** START Task data **

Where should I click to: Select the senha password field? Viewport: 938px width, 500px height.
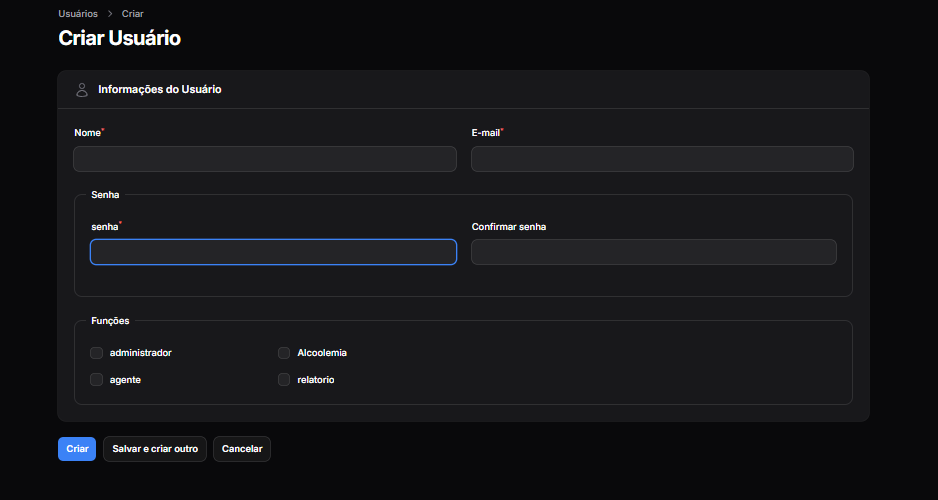pos(273,252)
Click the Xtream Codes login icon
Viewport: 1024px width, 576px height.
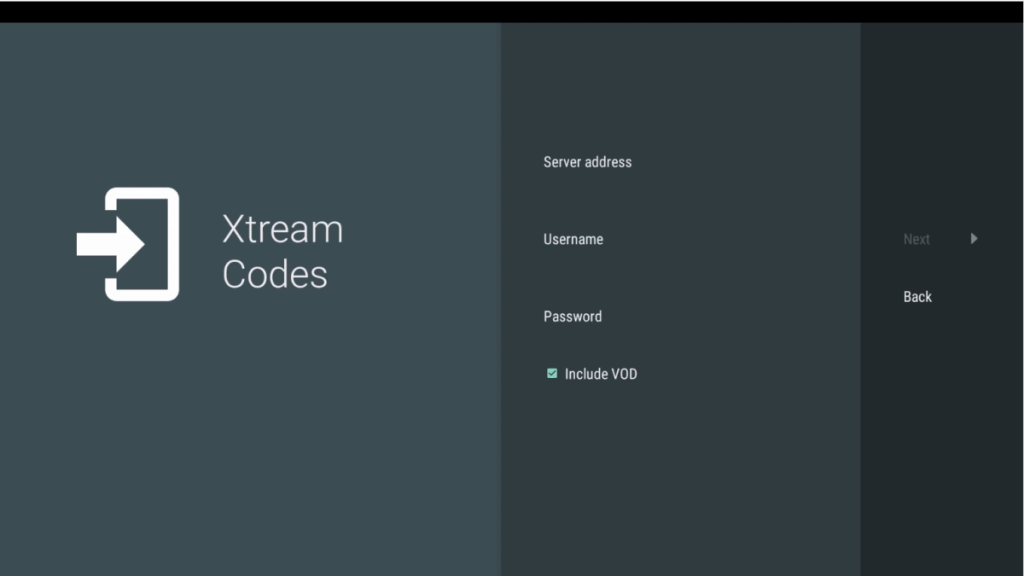pyautogui.click(x=130, y=243)
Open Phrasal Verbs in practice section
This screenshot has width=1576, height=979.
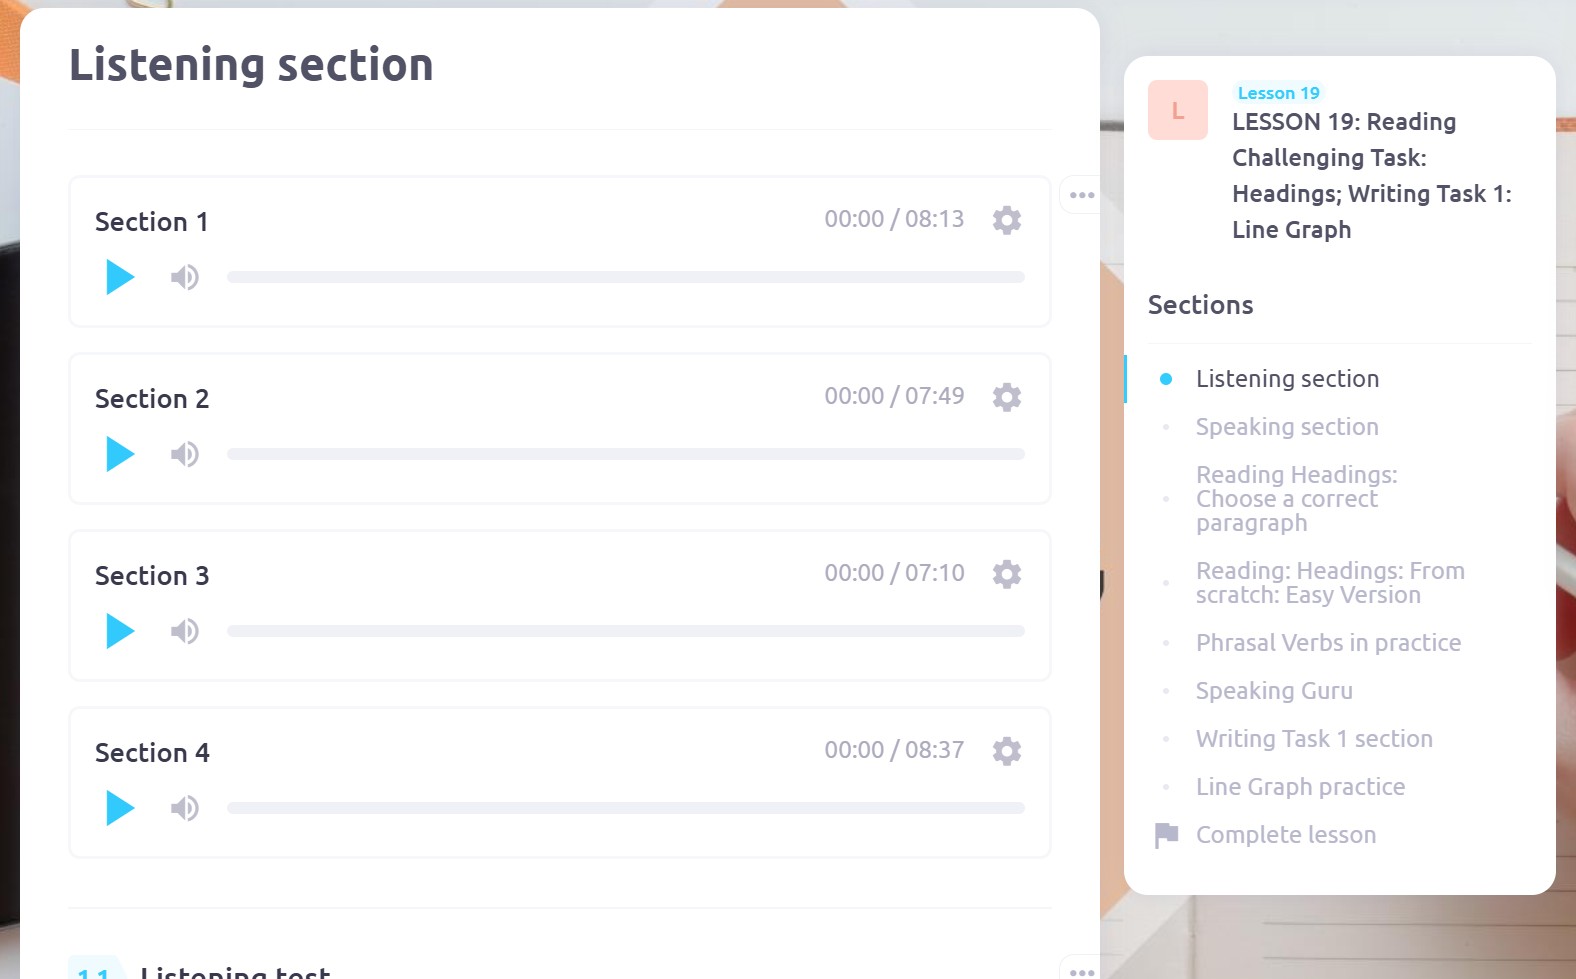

** END Task data **

- _Exercise brief_
Please pick out each line of the entries above that contains the word "width" and copy those lines in full.

- _Reply_
Where should I click to: Select the senha password field? Viewport: 938px width, 500px height.
Viewport: 1024px width, 576px height.
This screenshot has width=1576, height=979.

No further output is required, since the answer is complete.